In 2005, Dunstone's fee was £20,000.

===The Prince's Trust===
 He is also a council Member of The Prince's Trust and former chairman of its trading subsidiary, the Prince's Trust Trading Ltd. The Prince's Trust is a Registered Charity in England (No. 1079675), while The Prince's Trust Trading Limited (a company registered in England No 3161821) is a wholly-owned subsidiary and trades on behalf of The Prince's Trust. In their 2006 annual report, The Prince's Trust had a gross income of £56.8m and an expenditure of £40.8m.

===Strike===
Dunstone is a major backer of discount online estate agency Strike.

==Qualifications==
Dunstone has 3 A-levels, grades B, C & D. He abandoned his business degree at Liverpool University after taking a gap-year with Torch Computers in Cambridge and then with NEC.

==Honours and awards==
In 2005 Dunstone was awarded The Daily Telegraph's Business Person of the Year.

He was made a Knight Bachelor in the 2012 Queen's Birthday Honours List 'for services to the mobile communications industry and to charity'. In the 2015 Queen's Birthday Honours List, he was appointed Commander of the Royal Victorian Order (CVO) for his work with The Prince's Trust.

==Personal life==
Dunstone established a charitable trust, which is the main sponsor of the Fulwood Academy school in Preston, Lancashire.

In November 2013, the Prime Minister appointed Dunstone to the board of trustees of Royal Museums Greenwich.
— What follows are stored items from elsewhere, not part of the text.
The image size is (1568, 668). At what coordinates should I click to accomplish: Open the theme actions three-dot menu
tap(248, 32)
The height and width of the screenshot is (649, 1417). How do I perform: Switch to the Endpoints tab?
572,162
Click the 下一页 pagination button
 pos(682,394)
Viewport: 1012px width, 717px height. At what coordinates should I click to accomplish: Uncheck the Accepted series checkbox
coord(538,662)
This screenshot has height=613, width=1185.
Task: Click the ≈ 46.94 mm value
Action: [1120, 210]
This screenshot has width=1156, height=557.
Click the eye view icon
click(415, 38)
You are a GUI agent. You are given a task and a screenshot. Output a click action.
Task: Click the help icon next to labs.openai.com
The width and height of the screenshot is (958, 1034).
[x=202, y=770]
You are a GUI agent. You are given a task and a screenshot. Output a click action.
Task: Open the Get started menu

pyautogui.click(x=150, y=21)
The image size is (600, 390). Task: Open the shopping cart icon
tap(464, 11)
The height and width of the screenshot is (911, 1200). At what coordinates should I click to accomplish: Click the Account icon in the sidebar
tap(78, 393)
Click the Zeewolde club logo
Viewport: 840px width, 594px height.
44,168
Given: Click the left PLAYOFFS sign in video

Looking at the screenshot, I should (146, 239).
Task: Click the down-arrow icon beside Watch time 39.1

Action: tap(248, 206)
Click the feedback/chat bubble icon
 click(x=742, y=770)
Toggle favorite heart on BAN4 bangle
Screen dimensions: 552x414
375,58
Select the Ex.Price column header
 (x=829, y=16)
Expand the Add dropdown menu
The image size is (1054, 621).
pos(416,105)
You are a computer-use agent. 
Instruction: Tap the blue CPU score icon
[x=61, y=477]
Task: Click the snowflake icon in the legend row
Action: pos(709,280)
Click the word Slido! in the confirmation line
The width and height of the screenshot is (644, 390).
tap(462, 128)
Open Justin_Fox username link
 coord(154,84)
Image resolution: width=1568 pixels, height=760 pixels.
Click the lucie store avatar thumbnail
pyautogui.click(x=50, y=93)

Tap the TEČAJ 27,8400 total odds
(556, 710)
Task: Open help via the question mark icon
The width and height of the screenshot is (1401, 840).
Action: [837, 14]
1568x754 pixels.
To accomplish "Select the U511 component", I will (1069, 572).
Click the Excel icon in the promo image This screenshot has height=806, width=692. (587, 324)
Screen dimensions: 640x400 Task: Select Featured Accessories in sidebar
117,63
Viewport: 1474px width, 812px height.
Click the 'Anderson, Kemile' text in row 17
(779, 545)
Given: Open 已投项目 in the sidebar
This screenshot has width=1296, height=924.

Dunstone was reappointed in 2017 but resigned in February 2021 before the end of his second term. He has donated to both the Labour and Conservative parties.

Dunstone is considered a member of the Chipping Norton set. His hobbies include sailing, and he is the owner of the classic racing yacht Blitzen and the classic 64 m motor yacht Shemara.

==Family==
Dunstone is married to Celia Gordon Shute, a public relations consultant. The couple has three children.